Disney is putting a hold on further “Star Wars” anthology films, insiders told Collider. So far, those have been “Rogue One” and “Solo: A Star Wars Story.”
Instead, Disney is honing in on the sequel to the polarizing “Star Wars: The Last Jedi,” the trilogy that “Last Jedi” Director Rian Johnson has been hired to direct and at least five other films.
Fans were looking forward to planned Obi-Wan Kenobi and Boba Fett films, but folks developing it are out of the picture, sources said.
Disney has already officially announced the “Last Jedi” sequel and the Johnson trilogy, which will have new characters. They also will be making a new saga by “Game of Thrones” creators David Benioff and D.B. Weiss. None of these are the standalone films that are on hold.
And, Disney is zeroing in on a trilogy that will follow the “Last Jedi” sequel---yes, it will be part of the ongoing film saga that started in 1977 with “Star Wars: A New Hope,” Newsweek reported.
Last month, “Solo” performed relatively poorly at the box office. It made $84.4 million on opening weekend and grossed $192.8 million domestically. “Rogue One” made $155 and $424 million, respectively, according to Collider.
When “Solo” was released may have influenced its box office receipts. “Solo” faced off against the biggest film of the summer season in “Avengers: Infinity War,” which was expected to do better than the Ron Howard film. It also competed with “Deadpool 2,” the sequel to a record-setting film that has broken records itself. (Some wrote that because of the box office success of “Infinity War” and “Black Panther,” results for “Solo” are “irrelevant.”)
Could “Solo” have done better with not-as-fierce competition in December?
Plans for the Fett film have been changed twice now. The first time, Josh Trank (“Chronicle”) was developing such a movie in the same vicinity of time that Gareth Edwards (“Godzilla”) was preparing “Rogue One,” but Trank was taken off the project, Collider reported.

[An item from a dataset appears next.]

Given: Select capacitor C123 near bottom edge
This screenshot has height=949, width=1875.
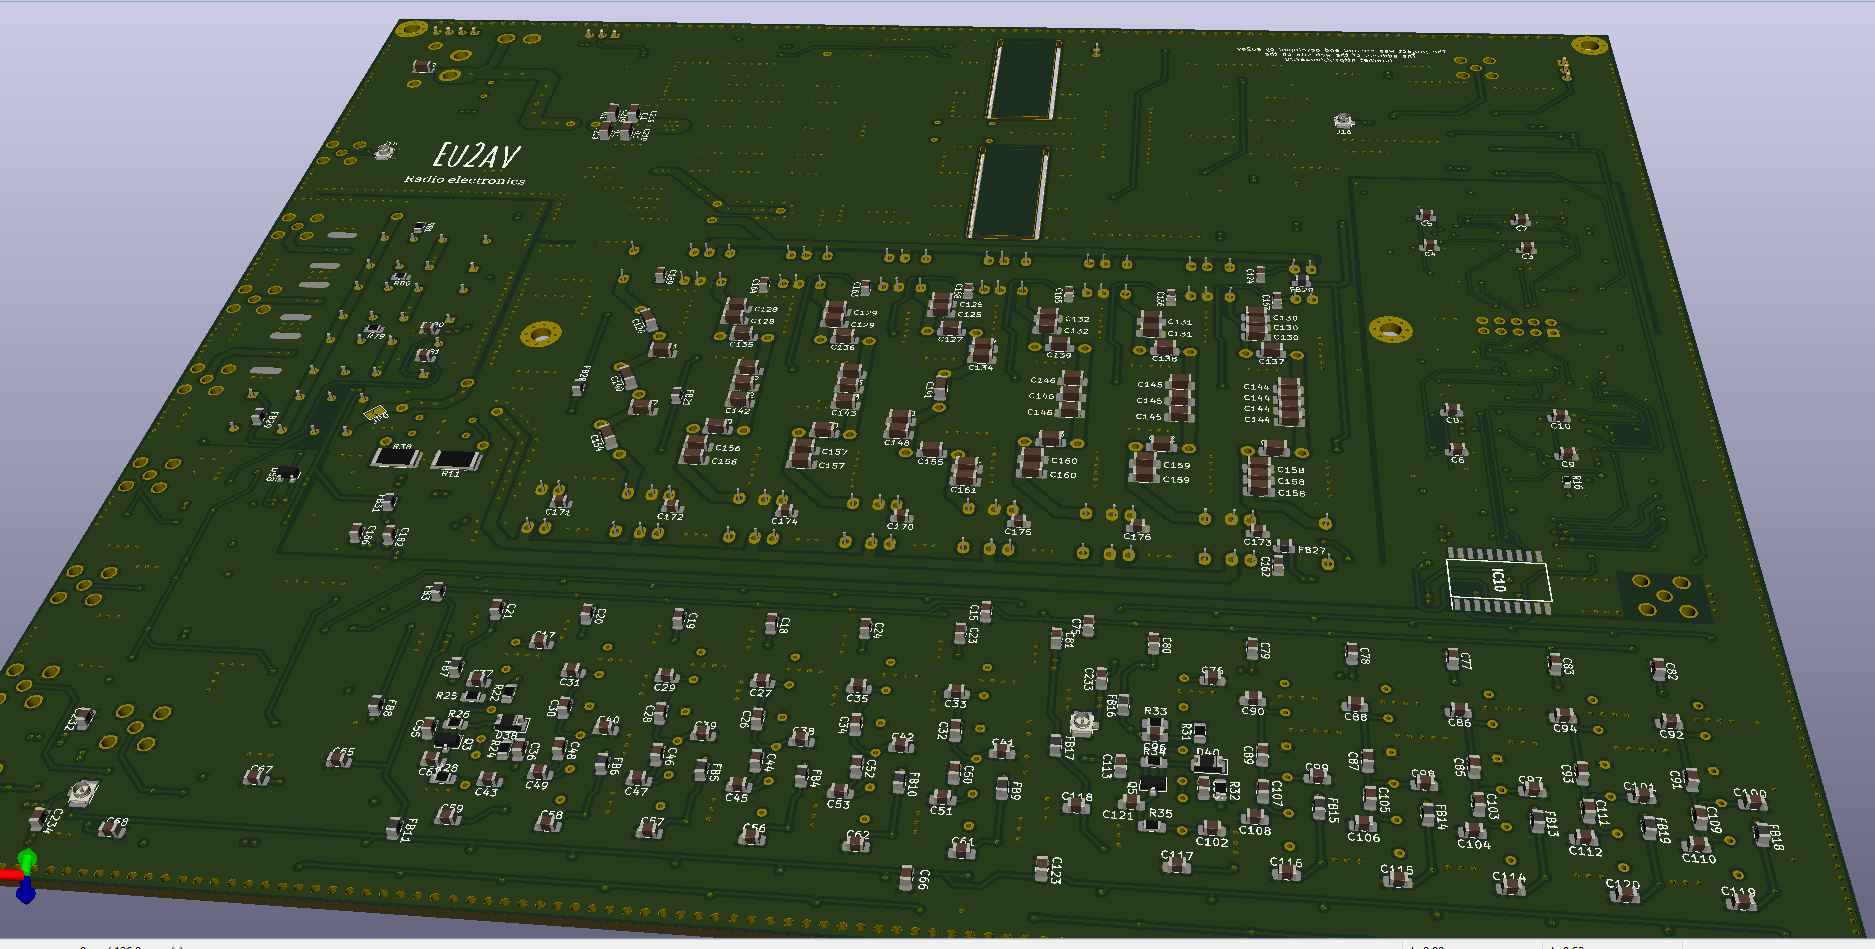Looking at the screenshot, I should tap(1042, 868).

And even the standalones that have been seen in theaters suggest that there was a war of its own behind the scenes. The third act of “Rogue One” was reworked due to reshoots. Edwards was sidelined, with Tony Gilroy (“The Bourne Legacy”) addressing reported story issues. Phil Lord and Chris Miller initially directed “Solo” but were fired in the middle of the making of the film. Kathleen Kennedy, the president of Disney subdivision Lucasfilm, brought in Ron Howard as their replacement, Collider reported.
As it goes in the filmmaking business, someone could put an idea for a standalone film that could change Disney’s continually changing plans with “Star Wars,” but the studio has apparently “moved away” from the anthology movies and is “squarely intent” on producing the “Last Jedi” sequel, Collider’s Steve Weintraub wrote.